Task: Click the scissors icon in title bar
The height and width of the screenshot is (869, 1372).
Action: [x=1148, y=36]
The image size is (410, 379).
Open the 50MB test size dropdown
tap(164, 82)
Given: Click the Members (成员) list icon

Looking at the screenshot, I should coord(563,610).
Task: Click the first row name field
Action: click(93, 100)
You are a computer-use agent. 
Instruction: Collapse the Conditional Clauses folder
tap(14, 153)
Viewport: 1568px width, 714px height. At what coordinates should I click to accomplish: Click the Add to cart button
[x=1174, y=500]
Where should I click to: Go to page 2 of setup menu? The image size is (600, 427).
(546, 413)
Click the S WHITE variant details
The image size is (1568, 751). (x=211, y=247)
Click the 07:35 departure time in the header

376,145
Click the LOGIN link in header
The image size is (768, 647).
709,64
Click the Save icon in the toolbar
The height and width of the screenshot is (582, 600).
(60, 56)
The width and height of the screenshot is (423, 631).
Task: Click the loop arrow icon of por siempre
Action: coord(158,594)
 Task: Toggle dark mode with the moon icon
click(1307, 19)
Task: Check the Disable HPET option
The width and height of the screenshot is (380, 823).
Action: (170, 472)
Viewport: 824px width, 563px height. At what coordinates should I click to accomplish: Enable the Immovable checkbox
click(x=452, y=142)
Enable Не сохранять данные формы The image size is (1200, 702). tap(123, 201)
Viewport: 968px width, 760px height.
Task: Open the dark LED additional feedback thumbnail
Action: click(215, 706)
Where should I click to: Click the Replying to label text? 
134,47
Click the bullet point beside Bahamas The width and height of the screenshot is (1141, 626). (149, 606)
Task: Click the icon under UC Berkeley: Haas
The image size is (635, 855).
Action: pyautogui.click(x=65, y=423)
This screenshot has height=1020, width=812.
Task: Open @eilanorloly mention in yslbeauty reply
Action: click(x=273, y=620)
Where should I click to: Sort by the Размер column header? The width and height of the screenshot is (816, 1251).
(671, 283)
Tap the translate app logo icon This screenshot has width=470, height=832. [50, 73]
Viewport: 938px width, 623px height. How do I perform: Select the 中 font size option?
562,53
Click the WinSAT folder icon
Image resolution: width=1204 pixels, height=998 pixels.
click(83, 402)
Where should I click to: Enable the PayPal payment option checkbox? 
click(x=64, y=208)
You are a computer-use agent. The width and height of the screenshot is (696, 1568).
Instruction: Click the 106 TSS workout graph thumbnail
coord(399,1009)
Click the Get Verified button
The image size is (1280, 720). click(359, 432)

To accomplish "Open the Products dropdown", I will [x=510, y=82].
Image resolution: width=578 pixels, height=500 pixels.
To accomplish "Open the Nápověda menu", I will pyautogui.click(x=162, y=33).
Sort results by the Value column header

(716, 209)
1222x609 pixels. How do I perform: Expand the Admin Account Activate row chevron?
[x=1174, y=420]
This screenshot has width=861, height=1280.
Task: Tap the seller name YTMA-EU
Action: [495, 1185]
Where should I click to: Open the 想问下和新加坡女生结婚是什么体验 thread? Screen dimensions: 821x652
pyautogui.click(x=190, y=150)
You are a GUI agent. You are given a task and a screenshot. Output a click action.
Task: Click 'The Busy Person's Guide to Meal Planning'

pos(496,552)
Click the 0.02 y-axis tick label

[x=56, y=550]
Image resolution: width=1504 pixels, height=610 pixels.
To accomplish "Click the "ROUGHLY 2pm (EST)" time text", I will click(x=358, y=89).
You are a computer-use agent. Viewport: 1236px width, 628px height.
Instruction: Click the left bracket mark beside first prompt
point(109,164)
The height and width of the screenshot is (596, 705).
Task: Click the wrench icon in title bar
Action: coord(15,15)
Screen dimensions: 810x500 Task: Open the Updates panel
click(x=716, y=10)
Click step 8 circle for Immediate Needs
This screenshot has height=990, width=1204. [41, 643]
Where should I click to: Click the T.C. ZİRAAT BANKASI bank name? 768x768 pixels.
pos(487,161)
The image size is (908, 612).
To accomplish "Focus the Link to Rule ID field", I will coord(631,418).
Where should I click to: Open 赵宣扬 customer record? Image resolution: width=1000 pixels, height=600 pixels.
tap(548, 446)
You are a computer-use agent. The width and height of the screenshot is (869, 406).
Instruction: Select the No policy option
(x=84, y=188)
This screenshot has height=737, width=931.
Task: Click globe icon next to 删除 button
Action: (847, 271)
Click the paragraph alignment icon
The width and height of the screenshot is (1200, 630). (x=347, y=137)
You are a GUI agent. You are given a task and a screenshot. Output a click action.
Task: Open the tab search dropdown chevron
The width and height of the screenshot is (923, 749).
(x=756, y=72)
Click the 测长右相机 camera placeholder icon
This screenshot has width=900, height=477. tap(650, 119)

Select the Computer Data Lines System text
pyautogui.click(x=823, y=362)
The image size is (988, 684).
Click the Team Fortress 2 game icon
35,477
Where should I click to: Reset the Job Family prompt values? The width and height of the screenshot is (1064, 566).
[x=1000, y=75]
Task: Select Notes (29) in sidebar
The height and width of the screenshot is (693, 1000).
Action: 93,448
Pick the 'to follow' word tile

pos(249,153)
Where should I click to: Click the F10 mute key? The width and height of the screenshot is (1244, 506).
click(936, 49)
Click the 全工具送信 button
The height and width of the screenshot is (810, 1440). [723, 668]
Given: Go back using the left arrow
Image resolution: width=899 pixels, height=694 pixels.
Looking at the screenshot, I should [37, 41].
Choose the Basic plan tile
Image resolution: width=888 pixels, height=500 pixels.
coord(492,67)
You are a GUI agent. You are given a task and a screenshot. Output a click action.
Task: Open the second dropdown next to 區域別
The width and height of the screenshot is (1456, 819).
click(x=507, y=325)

### Exercise aim
Exact retyping of every entry is required.

### Answer area
Task: Click the scissors icon in title bar
The height and width of the screenshot is (869, 1372).
Action: [x=1148, y=36]
The image size is (410, 379).
Open the 50MB test size dropdown
tap(164, 82)
Given: Click the Members (成员) list icon

Looking at the screenshot, I should coord(563,610).
Task: Click the first row name field
Action: click(93, 100)
You are a computer-use agent. 
Instruction: Collapse the Conditional Clauses folder
tap(14, 153)
Viewport: 1568px width, 714px height. At what coordinates should I click to accomplish: Click the Add to cart button
[x=1174, y=500]
Where should I click to: Go to page 2 of setup menu? The image size is (600, 427).
(546, 413)
Click the S WHITE variant details
The image size is (1568, 751). (x=211, y=247)
Click the 07:35 departure time in the header

376,145
Click the LOGIN link in header
The image size is (768, 647).
709,64
Click the Save icon in the toolbar
The height and width of the screenshot is (582, 600).
(60, 56)
The width and height of the screenshot is (423, 631).
Task: Click the loop arrow icon of por siempre
Action: coord(158,594)
 Task: Toggle dark mode with the moon icon
click(1307, 19)
Task: Check the Disable HPET option
The width and height of the screenshot is (380, 823).
Action: (170, 472)
Viewport: 824px width, 563px height. At what coordinates should I click to accomplish: Enable the Immovable checkbox
click(x=452, y=142)
Enable Не сохранять данные формы The image size is (1200, 702). tap(123, 201)
Viewport: 968px width, 760px height.
Task: Open the dark LED additional feedback thumbnail
Action: click(215, 706)
Where should I click to: Click the Replying to label text? 
134,47
Click the bullet point beside Bahamas The width and height of the screenshot is (1141, 626). (149, 606)
Task: Click the icon under UC Berkeley: Haas
The image size is (635, 855).
Action: pyautogui.click(x=65, y=423)
This screenshot has height=1020, width=812.
Task: Open @eilanorloly mention in yslbeauty reply
Action: click(x=273, y=620)
Where should I click to: Sort by the Размер column header? The width and height of the screenshot is (816, 1251).
(671, 283)
Tap the translate app logo icon This screenshot has width=470, height=832. [50, 73]
Viewport: 938px width, 623px height. How do I perform: Select the 中 font size option?
562,53
Click the WinSAT folder icon
Image resolution: width=1204 pixels, height=998 pixels.
click(83, 402)
Where should I click to: Enable the PayPal payment option checkbox? 
click(x=64, y=208)
You are a computer-use agent. The width and height of the screenshot is (696, 1568).
Instruction: Click the 106 TSS workout graph thumbnail
coord(399,1009)
Click the Get Verified button
The image size is (1280, 720). click(359, 432)

To accomplish "Open the Products dropdown", I will [x=510, y=82].
Image resolution: width=578 pixels, height=500 pixels.
To accomplish "Open the Nápověda menu", I will pyautogui.click(x=162, y=33).
Sort results by the Value column header

(716, 209)
1222x609 pixels. How do I perform: Expand the Admin Account Activate row chevron?
[x=1174, y=420]
This screenshot has width=861, height=1280.
Task: Tap the seller name YTMA-EU
Action: [495, 1185]
Where should I click to: Open the 想问下和新加坡女生结婚是什么体验 thread? Screen dimensions: 821x652
pyautogui.click(x=190, y=150)
You are a GUI agent. You are given a task and a screenshot. Output a click action.
Task: Click 'The Busy Person's Guide to Meal Planning'

pos(496,552)
Click the 0.02 y-axis tick label

[x=56, y=550]
Image resolution: width=1504 pixels, height=610 pixels.
To accomplish "Click the "ROUGHLY 2pm (EST)" time text", I will click(x=358, y=89).
You are a computer-use agent. Viewport: 1236px width, 628px height.
Instruction: Click the left bracket mark beside first prompt
point(109,164)
The height and width of the screenshot is (596, 705).
Task: Click the wrench icon in title bar
Action: coord(15,15)
Screen dimensions: 810x500 Task: Open the Updates panel
click(x=716, y=10)
Click step 8 circle for Immediate Needs
This screenshot has height=990, width=1204. [41, 643]
Where should I click to: Click the T.C. ZİRAAT BANKASI bank name? 768x768 pixels.
pos(487,161)
The image size is (908, 612).
To accomplish "Focus the Link to Rule ID field", I will coord(631,418).
Where should I click to: Open 赵宣扬 customer record? Image resolution: width=1000 pixels, height=600 pixels.
tap(548, 446)
You are a computer-use agent. The width and height of the screenshot is (869, 406).
Instruction: Select the No policy option
(x=84, y=188)
This screenshot has height=737, width=931.
Task: Click globe icon next to 删除 button
Action: (847, 271)
Click the paragraph alignment icon
The width and height of the screenshot is (1200, 630). (x=347, y=137)
You are a GUI agent. You are given a task and a screenshot. Output a click action.
Task: Open the tab search dropdown chevron
The width and height of the screenshot is (923, 749).
(x=756, y=72)
Click the 测长右相机 camera placeholder icon
This screenshot has width=900, height=477. tap(650, 119)

Select the Computer Data Lines System text
pyautogui.click(x=823, y=362)
The image size is (988, 684).
Click the Team Fortress 2 game icon
35,477
Where should I click to: Reset the Job Family prompt values? The width and height of the screenshot is (1064, 566).
[x=1000, y=75]
Task: Select Notes (29) in sidebar
The height and width of the screenshot is (693, 1000).
Action: 93,448
Pick the 'to follow' word tile

pos(249,153)
Where should I click to: Click the F10 mute key? The width and height of the screenshot is (1244, 506).
click(936, 49)
Click the 全工具送信 button
The height and width of the screenshot is (810, 1440). [723, 668]
Given: Go back using the left arrow
Image resolution: width=899 pixels, height=694 pixels.
Looking at the screenshot, I should [37, 41].
Choose the Basic plan tile
Image resolution: width=888 pixels, height=500 pixels.
coord(492,67)
You are a GUI agent. You are given a task and a screenshot. Output a click action.
Task: Open the second dropdown next to 區域別
The width and height of the screenshot is (1456, 819).
click(x=507, y=325)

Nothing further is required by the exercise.